The election-weary Bush dynasty is rallying in Maine next month to support family matriarch Barbara Bush and her annual "Celebration of Reading" gala in support of family literacy.
Former President George H.W. Bush and other members of the extended Bush family are expected to be on hand for the Sept. 4 event at Vinegar Hill Music Theatre in Arundel, a few miles from the Bush family's summer home in Kennebunkport.
It's sponsored by the Barbara Bush Foundation for Family Literacy and will benefit family literacy programs across the country, including Teen Trendsetters, which pairs teen mentors with first- or second-grade students who are six months or more behind in reading.
This year, guests will include Edgar Award-winning writer Harlan Coben, author of "Tell No One," "Fool Me Once" and "The Stranger"; former White House photographer Eric Draper, author of "Front Row Seat"; and Monica Wood, author of "The One-in-a-Million Boy" and "When We Were the Kennedys."
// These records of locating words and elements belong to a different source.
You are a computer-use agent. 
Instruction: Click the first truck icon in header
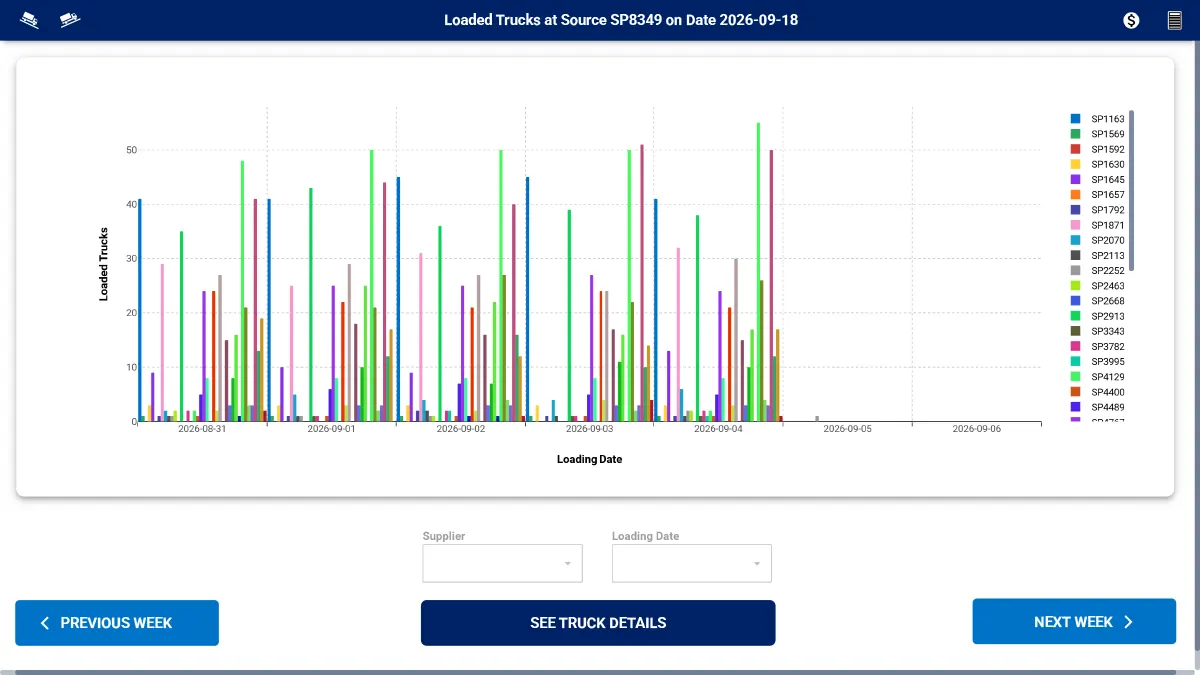(x=30, y=20)
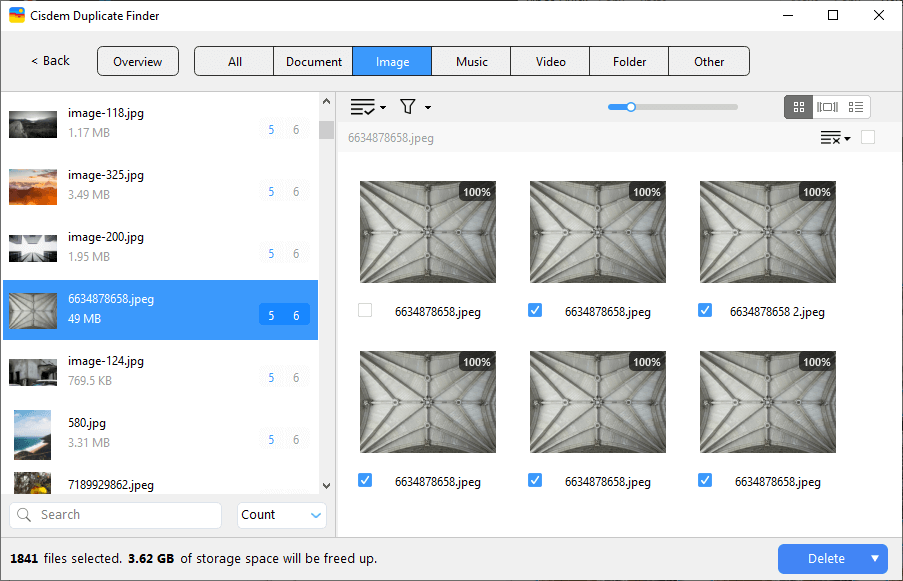Check the first 6634878658.jpeg copy
The height and width of the screenshot is (581, 903).
[364, 311]
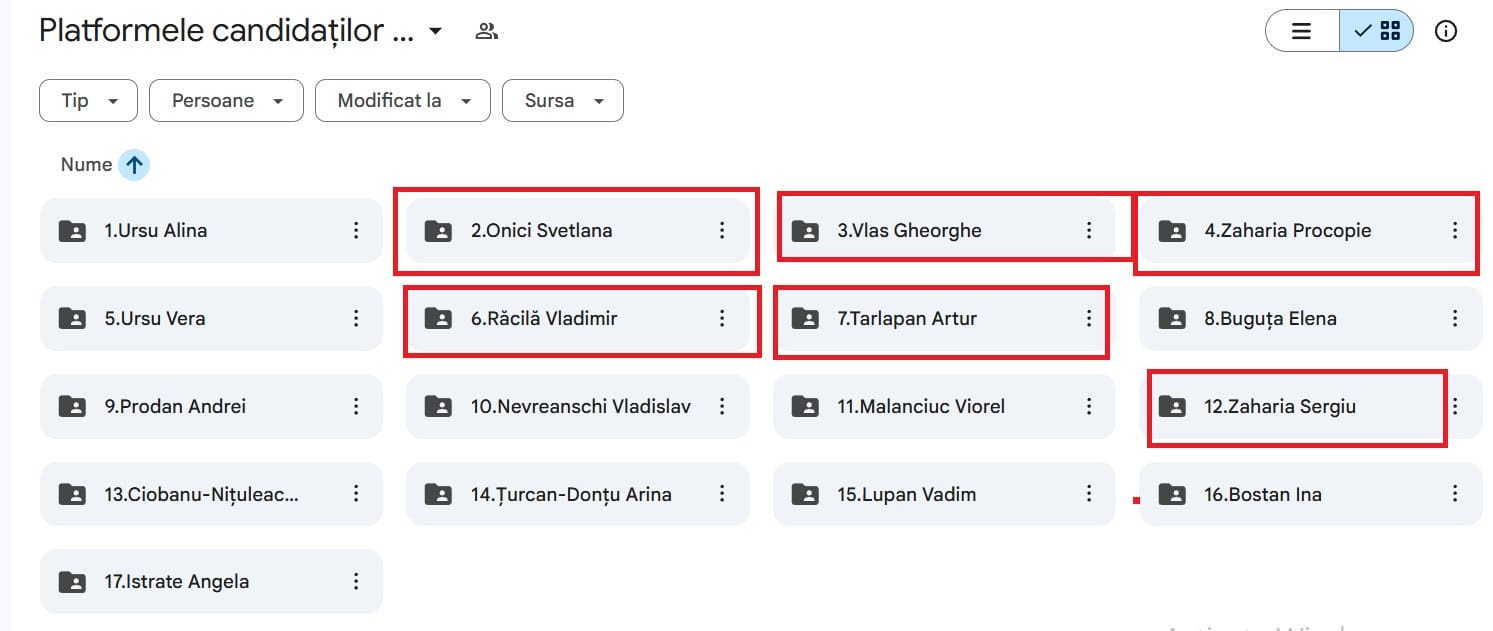Image resolution: width=1493 pixels, height=631 pixels.
Task: Select the grid layout view
Action: [1377, 31]
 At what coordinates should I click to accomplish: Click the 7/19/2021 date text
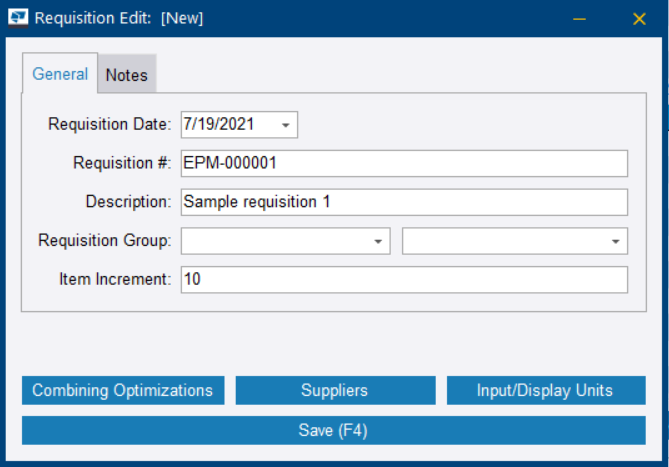click(220, 125)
The event will "bring together members of the Bush family, best-selling authors and community leaders to celebrate the power of literacy," according to the Bangor Daily News.
It's the first major gathering of the clan in the wake of the topsy-turvy presidential campaign which saw Donald Trump insult and eventually drive former Florida Gov. Jeb Bush from the race for the GOP nomination.
The bitter campaign has resulted in neither George H.W. Bush, his son, former President George W. Bush, nor Jeb Bush endorsing Trump for president.
One member of the clan has bucked the family, however, is George P. Bush, Jeb's son, who recently said he would back the billionaire real-estate tycoon who belittled his dad as "low energy" and "dumb as a rock."
Barbara Bush's interest in literacy programs was prompted by her son Neil's diagnosis with dyslexia and by her belief that homelessness was connected to illiteracy. She launched the foundation in 1989 and its chairpersons have included her children Jeb Bush and Doro Bush Koch.